ABSTRACT

Many advanced estimation and target tracking systems, including aerospace, defense, robotics and automation systems, and the monitoring and control of generation plants, often involve multiple homogeneous or heterogeneous sensors that are spatially distributed to provide a large coverage, diverse viewing angles, or complementary information. An important practical problem in these systems is to find an optimal state estimator given the sensor observations. Kalman filtering is the best known recursive linear MSE algorithm to optimally estimate the unknown state of a dynamic system. If a central processor receives all measurement data from sensors directly and processes them in real time, the corresponding processing of sensor data is known as the centralized Kalman filtering fusion, whose state estimates, since using all sensor observations, are clearly globally optimal in the MSE sense. However, this approach has several drawbacks, including poor survivability, reliability, heavy communication and computational burdens, along with the number of sensors increasing. An alternative approach is the so-called distributed or decentralized approach. In this approach, also known as sensor-level estimation, each sensor maintains its own estimation file based only on its own data and messages received.

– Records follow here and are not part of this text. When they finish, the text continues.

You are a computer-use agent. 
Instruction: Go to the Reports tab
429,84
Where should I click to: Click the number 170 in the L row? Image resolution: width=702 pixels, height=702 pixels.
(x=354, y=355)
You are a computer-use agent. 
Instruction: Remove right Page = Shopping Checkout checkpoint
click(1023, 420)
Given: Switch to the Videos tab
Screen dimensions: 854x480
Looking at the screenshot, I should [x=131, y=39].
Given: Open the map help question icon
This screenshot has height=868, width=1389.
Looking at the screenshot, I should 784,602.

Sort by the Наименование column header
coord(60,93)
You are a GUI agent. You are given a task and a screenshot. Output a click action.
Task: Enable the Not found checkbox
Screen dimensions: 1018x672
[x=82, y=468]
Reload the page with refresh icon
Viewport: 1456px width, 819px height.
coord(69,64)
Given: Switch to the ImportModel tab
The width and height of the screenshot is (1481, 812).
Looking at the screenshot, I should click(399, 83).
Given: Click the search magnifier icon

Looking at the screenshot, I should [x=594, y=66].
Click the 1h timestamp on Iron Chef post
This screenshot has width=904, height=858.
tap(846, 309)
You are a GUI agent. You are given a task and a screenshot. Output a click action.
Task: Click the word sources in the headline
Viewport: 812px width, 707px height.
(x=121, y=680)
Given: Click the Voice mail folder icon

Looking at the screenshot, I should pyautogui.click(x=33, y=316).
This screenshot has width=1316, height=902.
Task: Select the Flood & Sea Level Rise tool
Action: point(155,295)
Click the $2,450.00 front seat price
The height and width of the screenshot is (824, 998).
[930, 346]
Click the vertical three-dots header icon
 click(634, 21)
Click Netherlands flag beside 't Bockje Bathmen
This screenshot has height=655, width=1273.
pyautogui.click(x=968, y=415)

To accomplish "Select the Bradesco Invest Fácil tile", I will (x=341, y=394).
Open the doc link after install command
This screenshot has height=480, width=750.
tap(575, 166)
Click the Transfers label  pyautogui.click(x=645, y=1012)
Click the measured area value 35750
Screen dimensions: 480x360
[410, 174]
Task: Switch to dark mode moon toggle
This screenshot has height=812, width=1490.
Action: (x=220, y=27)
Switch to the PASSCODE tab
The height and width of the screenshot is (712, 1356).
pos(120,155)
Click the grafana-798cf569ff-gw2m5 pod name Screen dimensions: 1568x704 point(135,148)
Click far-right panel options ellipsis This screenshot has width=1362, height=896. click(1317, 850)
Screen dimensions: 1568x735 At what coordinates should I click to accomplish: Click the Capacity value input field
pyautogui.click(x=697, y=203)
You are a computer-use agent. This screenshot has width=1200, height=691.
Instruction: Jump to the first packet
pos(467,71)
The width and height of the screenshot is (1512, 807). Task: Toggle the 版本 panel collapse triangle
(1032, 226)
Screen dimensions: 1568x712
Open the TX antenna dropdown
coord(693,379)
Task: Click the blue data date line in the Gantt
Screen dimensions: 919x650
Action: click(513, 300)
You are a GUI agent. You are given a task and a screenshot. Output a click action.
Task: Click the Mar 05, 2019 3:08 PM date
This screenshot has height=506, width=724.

These local estimates are then transmitted to and fused in a central processor to form a fused estimate that is superior to the local estimates in terms of some optimality criteria, such as the MSE. In addition to better survivability and reliability and usually a lower communication load, this approach has the advantage of distributing the computational load. This distributed approach has two major components: sensor-level estimation and estimation fusion. Estimation fusion, or data fusion for estimation, is the problem of how to best utilize useful information contained in multiple sets of data for the purpose of estimating an unknown quantity—a parameter θ or a state process x k . These data sets are usually obtained from multiple sources (e.g., multiple sensors). Like most other work on distributed estimation, this chapter deals only with the second component: optimal distributed Kalman filtering fusion.